Multi-core systems are generally divided into an SMP (Symmetric Multi Processing) method and an AMP (Asymmetric Multi Processing) method.
In the SMP method, tasks are switched according to the available state of cores, the priority of the currently-executed task, and the like. Further, each task is configured so that it can be executed by any one of the cores. Therefore, it is possible to automatically distribute loads, and thus improving the overall performance of the system. However, since the automatic load distribution makes the prediction of the real-time performance very difficult, it is very difficult to adapt the SMP method to real-time systems.
On the other hand, in the AMP method, the system has a function-distribution-type configuration in which each task is executed only by a specific core. Therefore, the AMP method is suitable for real-time systems in which the ability to predict the system behavior is important, systems in which the cores to which specific hardware is connected are restricted, and the like.
In such a multi-core system in accordance with the AMP method, its performance changes depending on to which cores tasks are allocated. Therefore, in the multi-core system in accordance with the AMP method, it is necessary to search various ways of task allocation so that the optimal execution state is obtained and thereby to determine the optimal allocation.
Patent literature 1 discloses a technique relating to a tuning support apparatus that efficiently performs software tuning aimed at a multi-core processor equipped with a plurality of cores. FIG. 14 shows the configuration of the tuning support apparatus disclosed in Patent literature 1.

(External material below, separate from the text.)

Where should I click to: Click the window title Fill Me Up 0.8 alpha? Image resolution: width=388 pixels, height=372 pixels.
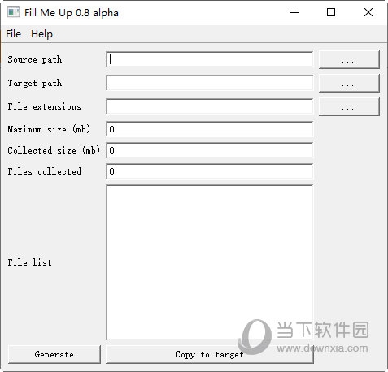(x=72, y=13)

In this tuning support apparatus, firstly, a granularity information acquisition unit 201 acquires information about granularity (granularity information) assigned to each core. Note that the granularity is a unit, for example, for a process performed by a processor, and is a general term for tasks, functions, and processes constituting functions.
A configuration information generation unit 204 calculates the number of times of appearances for each task or each function included in a task based on the acquired granularity information, and thereby generates information about the calculated number of times of appearances (configuration information).

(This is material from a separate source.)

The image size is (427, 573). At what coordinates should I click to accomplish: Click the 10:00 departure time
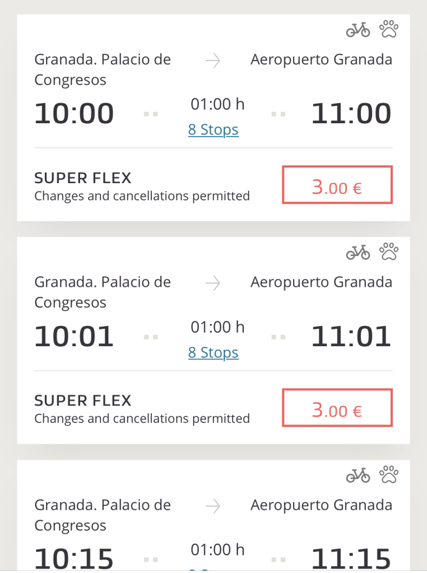click(74, 114)
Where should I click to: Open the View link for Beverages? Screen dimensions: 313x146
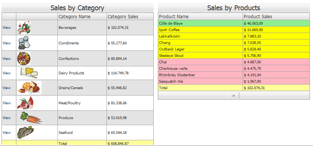pyautogui.click(x=6, y=28)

A dependence information generation unit 206 generates information about the dependence of each task or each function included in a task on other tasks or functions (dependence information) based on the acquired granularity information. An output unit 203 outputs each of these information items.
With this configuration, the tuning support apparatus can efficiently analyze and manage the configuration information for the load distribution. By using this analyzed information, it is possible to allocate tasks to cores with excellent performance in a multi-processor.